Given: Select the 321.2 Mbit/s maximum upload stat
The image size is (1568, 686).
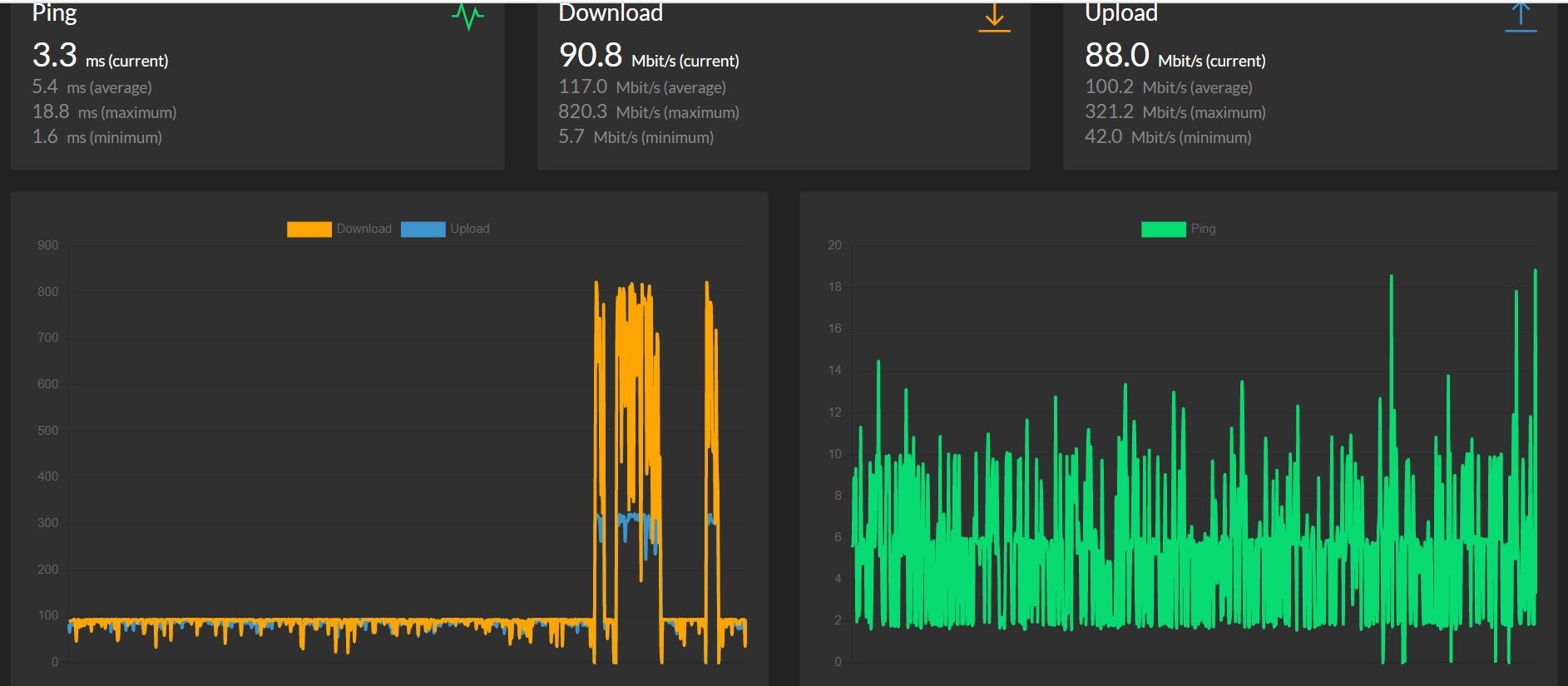Looking at the screenshot, I should click(x=1175, y=111).
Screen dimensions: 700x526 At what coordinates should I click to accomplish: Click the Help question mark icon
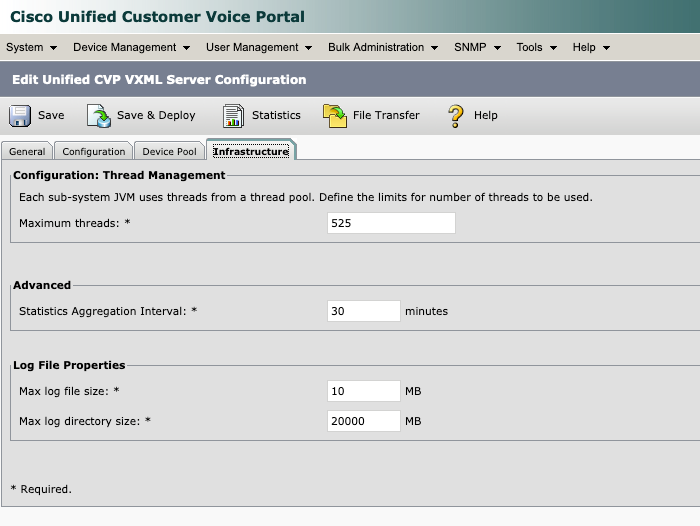pos(456,116)
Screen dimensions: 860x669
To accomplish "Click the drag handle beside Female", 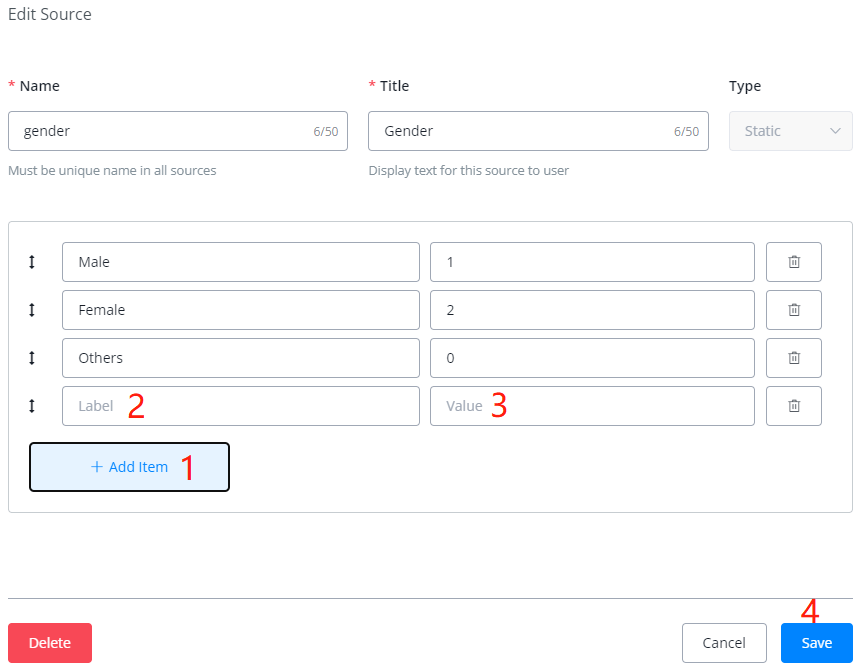I will pos(31,310).

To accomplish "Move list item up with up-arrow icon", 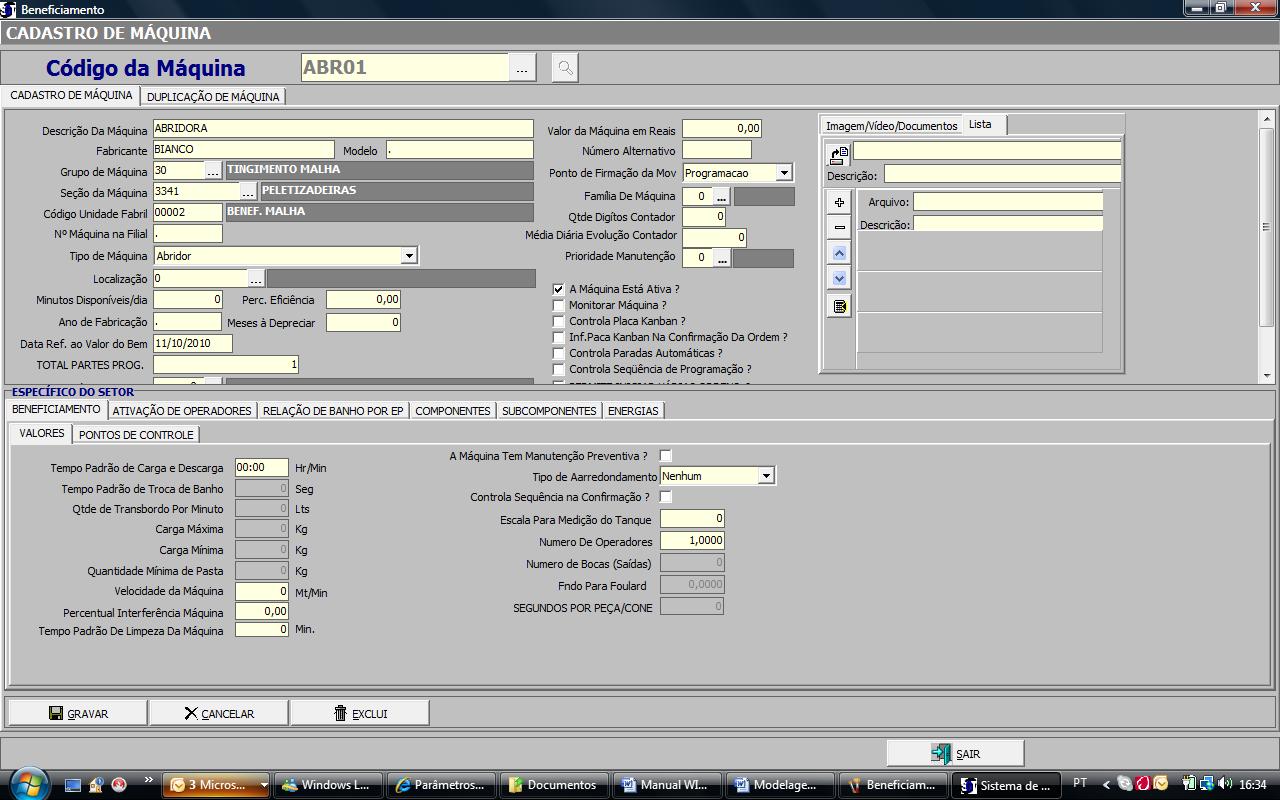I will [839, 254].
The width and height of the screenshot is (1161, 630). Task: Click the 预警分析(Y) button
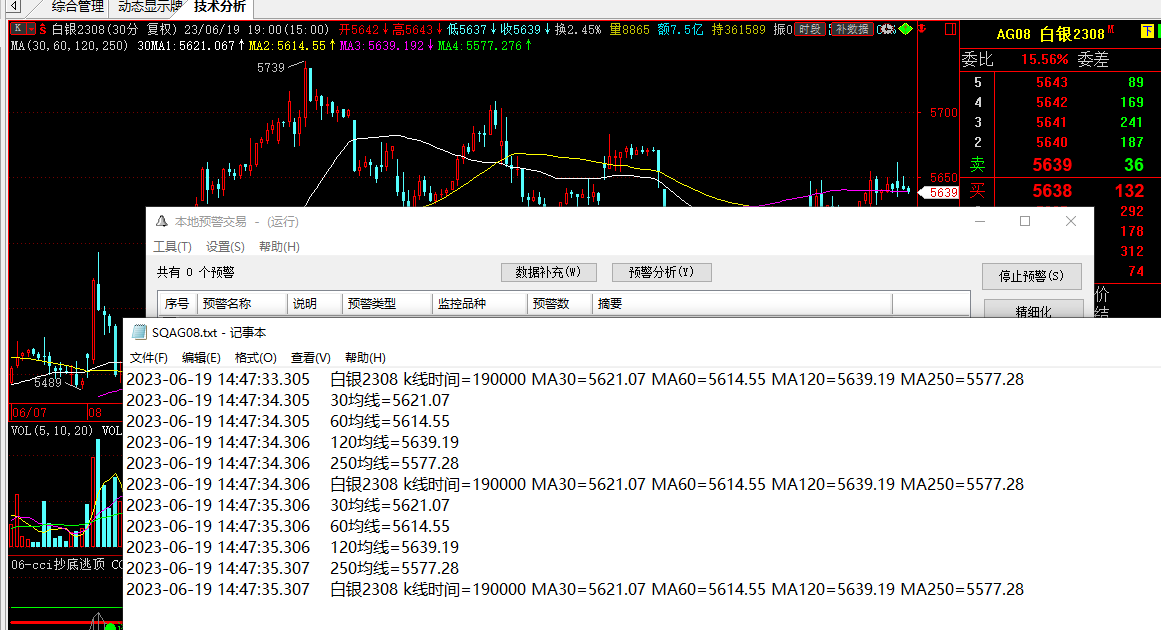[661, 272]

########################################

Task:
Output exactly and only the lines from the line containing "The width and" to the end of the entries, both included, and omit every picture.

Your response:
The width and height of the screenshot is (1161, 630). Task: Click the 预警分析(Y) button
[661, 272]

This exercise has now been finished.